Interesting! I found that my rez and tubes had a bit of a slimy feel to them and thought it might be some kind of fungal infiltration or bacteria, but I guess it's just the pH down. I recently asked for battery acid in Auto Zone and boy did I get an evil stare. So some have mentioned that using sulfuric acid could pose a potential health hazard from smoking or ingesting buds grown in water adjusted with H2SO4; I'm not sure why this would be the case? Does anyone have any good scientific evidence one way or the other?GH PH DOWN is made from phosphoric acid, which makes your reservoir pump and hoses slimy, especially during flowering. When the phosphoric acid hits the P saturated solution, a plume of phosphorus hits the water and the solution cant hold it all, some of it changes form to a solid and it becomes slime that sticks to everything it touches. I use sulfuric acid and I get no slime at all, all I have to do is rinse out my system once a week, almost no scrubbing at all.

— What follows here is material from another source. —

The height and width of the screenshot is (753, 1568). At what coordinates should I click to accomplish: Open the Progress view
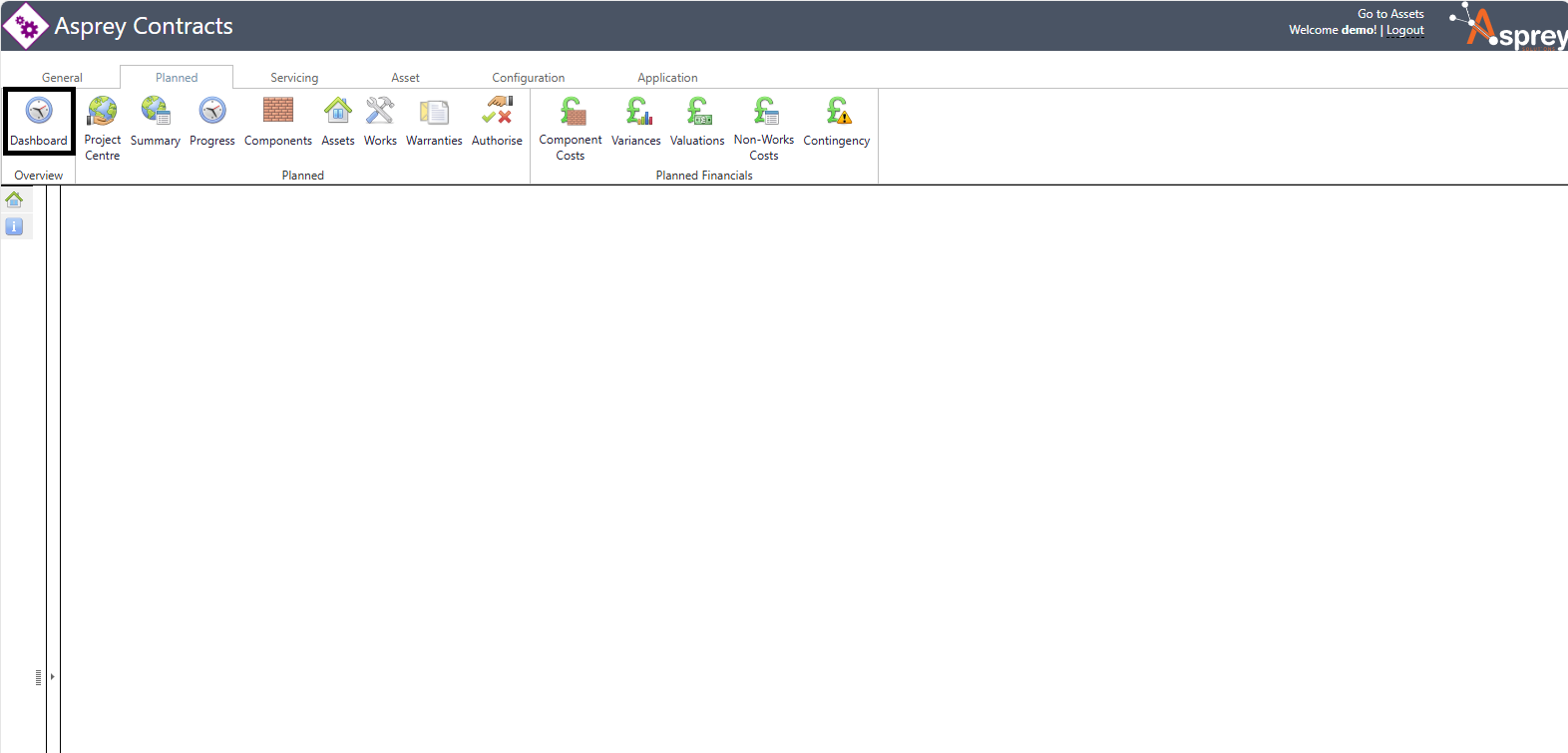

You can get sulfuric acid at any auto parts store, just ask for battery acid. Cost is anywhere from $3.99 - $5.99 per liter, very cheap. You have to ask for it, they keep it behind the counter. Wear rubber gloves and goggles while handling it. For weaker strength, use 1/3 of a cup per gallon. For normal strength use about a half cup per gallon. Make sure you use RO water or distilled water. You dont want the chlorine from your tap water interacting with the sulfuric acid. A $3.99 container of battery acid will make about 8 or 10 gallons of PH Down.
My chemistry may be a bit rusty but I believe it would dissociate into a sulfate ion HSO4- and a hydronium ion H3O+. Hydronium ions are extremely reactive and will protonate most things they come into contact with. H+ ions are wht make solutions acidic, so a hydronium ion can easily release a proton into most solutions which will raise its acidity. This is basically the same mechanism of action as most acids. This leaves the HSO4- anion. Whether or not this would have any affect on health I don't know. The acid is being used in such minute quantities to adjust the pH of the water, and who knows whether it it is even being taken up by the plant's root system. I doubt that it would really have a deleterious affect on plants or human health at these levels, but I may be wrong. We need a real chemist to step in here. I could potentially see something like hydrochloric acid not being the greatest thing for your plants due to its dissociation into Chlorine anions (similar to bleach); chlorine is not the greatest for plants and roots.